I have been running some jobs on Baobab/Yggdrasil, and sometimes, after I run many at once, I can not run anything for some day(s), because of priority. Which is understandable.
But ideally, I would want to ensure I am able to run all the time, even if few jobs at one, and expand as much resources as possible when possible.
How do I optimize the usage to achieve this? Seems as it should be possible to reduce usage when some limit is approached. But it probably requires some possibly complex customization.
Also, perhaps ensuring private project partition would result in desired behavior? Is this the best way?
In my experience one way (not always possible) to have quick availability is to minimize the ressource usage in time, memory and number of core of a single job. A task that can be cut in small computational step or that can be checkpointed and resumed is ideal. The –time-min option allows slurm to reduce the time limit as much as needed to be able to start sooner. This flag is ideal in case of checkpointed job that can be interrupted and rerun.
The reason why running small jobs has very short queue is because of the backfill algorithm which will try to put jobs in holes. If you job fit where no other job fit you will be launched first even if your priority is worse. In practice I have previously launched a lot of 15 minutes single core jobs all doing a single operation (job array).
Almost all my jobs are very short (down to 5-10 minutes), which does enhance the availability.
My problem, as I point out in the post, happens after multiple 10s of 1000s of jobs, which at some point makes my priority too low to run even a small 10m job, apparently. I assuming I interpret it correctly.
To put it simple, I want to keep it so that my resource consumption never reduce my priority below this limit.
I guess it is impossible to guarantee, since the capability to run a job depends on what other users are doing.
But I suspect it should be possible to approximate this requirement by, maybe, adjusting QOS, or customly inspecting current/past usage/priority before submitting (which is more complex).
Since you @Pablo.Strasser run small jobs, and probably many of then, did you face similar issue? Or your jobs are never blocked by priority?
The last time I run theses jobs was something like 6 months ago and my problem of priority was mainly having my own job blocking the priority. You can compute the score that you have by using sprio. The shedule should normally select the highest priority job that can run in a hole. After it does depend on what the other are doing and the amount of free core because of scheduling left over (e.g someone requesting 19 cores that is sheduled on a 20 core node leaving 1 node available). If your job are very short a --time-min of a very small value like 2 to 3 minutes should make you start immediately if there is a node available with a core available. A last trick I use is to try to be as large as possible with the partitions you chooses even indicating multiple partitions if necessary as to having the most possible amount of candidate node. The --start option of squeue allows to have a generally pessimistic estimate of the wait time.

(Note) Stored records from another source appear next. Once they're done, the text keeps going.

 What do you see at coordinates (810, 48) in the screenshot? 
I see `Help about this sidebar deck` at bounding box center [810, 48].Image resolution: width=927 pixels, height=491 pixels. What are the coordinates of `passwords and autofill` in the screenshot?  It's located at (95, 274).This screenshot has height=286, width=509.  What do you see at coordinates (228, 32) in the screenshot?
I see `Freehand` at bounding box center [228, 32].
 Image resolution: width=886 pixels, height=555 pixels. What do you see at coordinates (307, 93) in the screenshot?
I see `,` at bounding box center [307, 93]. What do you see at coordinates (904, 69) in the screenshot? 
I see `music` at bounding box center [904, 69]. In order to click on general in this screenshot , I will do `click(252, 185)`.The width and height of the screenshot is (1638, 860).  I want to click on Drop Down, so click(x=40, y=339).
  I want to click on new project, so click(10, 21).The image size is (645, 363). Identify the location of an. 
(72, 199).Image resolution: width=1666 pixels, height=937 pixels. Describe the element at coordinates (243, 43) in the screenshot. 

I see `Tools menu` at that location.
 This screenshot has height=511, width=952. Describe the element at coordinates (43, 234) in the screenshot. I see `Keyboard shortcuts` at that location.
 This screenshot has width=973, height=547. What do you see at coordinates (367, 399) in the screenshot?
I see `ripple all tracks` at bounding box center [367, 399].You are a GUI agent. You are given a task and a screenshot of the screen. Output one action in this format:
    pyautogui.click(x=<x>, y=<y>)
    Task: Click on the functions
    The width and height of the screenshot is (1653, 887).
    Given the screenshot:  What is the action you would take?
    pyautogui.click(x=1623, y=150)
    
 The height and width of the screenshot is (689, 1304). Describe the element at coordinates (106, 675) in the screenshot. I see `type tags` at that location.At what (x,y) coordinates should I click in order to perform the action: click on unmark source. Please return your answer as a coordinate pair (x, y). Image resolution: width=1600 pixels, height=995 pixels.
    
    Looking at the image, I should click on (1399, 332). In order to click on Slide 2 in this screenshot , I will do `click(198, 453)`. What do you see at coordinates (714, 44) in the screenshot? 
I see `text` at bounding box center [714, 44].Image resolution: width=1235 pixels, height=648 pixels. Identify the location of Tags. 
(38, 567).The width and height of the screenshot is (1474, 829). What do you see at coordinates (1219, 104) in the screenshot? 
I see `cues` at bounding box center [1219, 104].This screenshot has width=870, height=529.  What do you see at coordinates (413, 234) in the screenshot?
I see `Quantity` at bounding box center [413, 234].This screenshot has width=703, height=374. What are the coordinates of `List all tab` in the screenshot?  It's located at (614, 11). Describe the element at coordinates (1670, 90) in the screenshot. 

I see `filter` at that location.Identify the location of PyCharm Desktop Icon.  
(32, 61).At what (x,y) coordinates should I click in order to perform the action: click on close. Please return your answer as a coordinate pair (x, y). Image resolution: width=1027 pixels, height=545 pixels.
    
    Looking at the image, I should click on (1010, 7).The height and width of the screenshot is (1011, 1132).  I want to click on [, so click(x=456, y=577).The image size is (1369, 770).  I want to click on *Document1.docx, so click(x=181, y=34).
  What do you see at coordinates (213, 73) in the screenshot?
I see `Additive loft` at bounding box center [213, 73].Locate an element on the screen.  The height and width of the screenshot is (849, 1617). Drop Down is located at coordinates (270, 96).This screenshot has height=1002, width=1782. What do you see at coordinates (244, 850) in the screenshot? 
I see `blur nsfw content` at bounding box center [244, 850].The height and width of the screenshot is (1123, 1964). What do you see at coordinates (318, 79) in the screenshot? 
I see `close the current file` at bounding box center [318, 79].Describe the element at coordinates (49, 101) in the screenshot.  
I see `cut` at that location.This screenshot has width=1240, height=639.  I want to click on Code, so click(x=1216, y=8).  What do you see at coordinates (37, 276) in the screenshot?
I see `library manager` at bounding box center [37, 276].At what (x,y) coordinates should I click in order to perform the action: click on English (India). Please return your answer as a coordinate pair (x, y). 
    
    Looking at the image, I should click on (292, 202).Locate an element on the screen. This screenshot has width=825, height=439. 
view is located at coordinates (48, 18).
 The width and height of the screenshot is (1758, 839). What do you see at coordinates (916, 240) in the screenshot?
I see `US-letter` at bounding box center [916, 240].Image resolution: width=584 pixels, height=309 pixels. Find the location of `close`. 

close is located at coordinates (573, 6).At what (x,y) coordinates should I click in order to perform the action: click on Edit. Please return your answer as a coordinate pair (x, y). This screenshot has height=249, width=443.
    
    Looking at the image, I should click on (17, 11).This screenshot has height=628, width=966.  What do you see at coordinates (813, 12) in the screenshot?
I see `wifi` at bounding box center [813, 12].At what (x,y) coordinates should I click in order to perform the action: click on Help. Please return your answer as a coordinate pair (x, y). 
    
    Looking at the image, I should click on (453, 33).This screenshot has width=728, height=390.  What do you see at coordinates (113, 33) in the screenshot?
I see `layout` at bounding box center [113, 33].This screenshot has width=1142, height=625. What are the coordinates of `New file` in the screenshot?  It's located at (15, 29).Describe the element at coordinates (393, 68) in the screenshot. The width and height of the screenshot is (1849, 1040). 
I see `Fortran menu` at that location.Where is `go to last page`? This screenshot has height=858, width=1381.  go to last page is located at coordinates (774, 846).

Thanks! I understand the principles, and I know how to optimize usage, and I appreciate further suggestions.
What I need is a well-defined way to make an assessment before submitting job if I should avoid submission, or even better if there is a way to set job QoS or other properties to make sure that if in the future I want to submit a job ASAP, I will be able to.
If there is not a definitive way to achieve this, I will combine assessments from sprio, start time estimates, etc, to make such an assessment.
I appreciate that there are many factors, some of the outside of my control, but I have a simple condition and I am sure there could be a solution which could be complex but minimally disruptive to my workflow.
Hi @Pablo.Strasser, @Yann.Sagon, all,
I asked this question on today’s HPC lunch, and got some interesting points:
as @Yann.Sagon stresses, it is not advised to specify multiple partitions at once except when combining private and public. Since the HPC team runs some script, which will kill if job is in partitions where it can not start. This script will kill the job if it is in at least one of the partitions where it can not start - while in fact slurm would eventually schedule it in the other partition.
So, specifying multiple partitions and at least one partition which will never accept the job will expose the job to possible termination by this script at some (regular?) moment.
it realized it might be possible to allow users to run jobs at least some jobs always if the priority would depend on the currently running number of jobs. I do not know if slurm supports this, quick look does not show. I.e. if the the user has no jobs running, his priority could be very high, irrespectively of the amount of resources consumed in the past.
we can organize private nodes with @Carlo.Ferrigno and @Pierre.Dubath, and/or share nodes with priority at the department level.
even if we will have private nodes, they might be blocked up to 12h by shared partition users. This is not acceptable if we want near-interactive reactivity - in our domain time-to-compute is sometimes critical.
We might think about ensuring some free spots are available always, or something like that even if it reduces total usage fraction.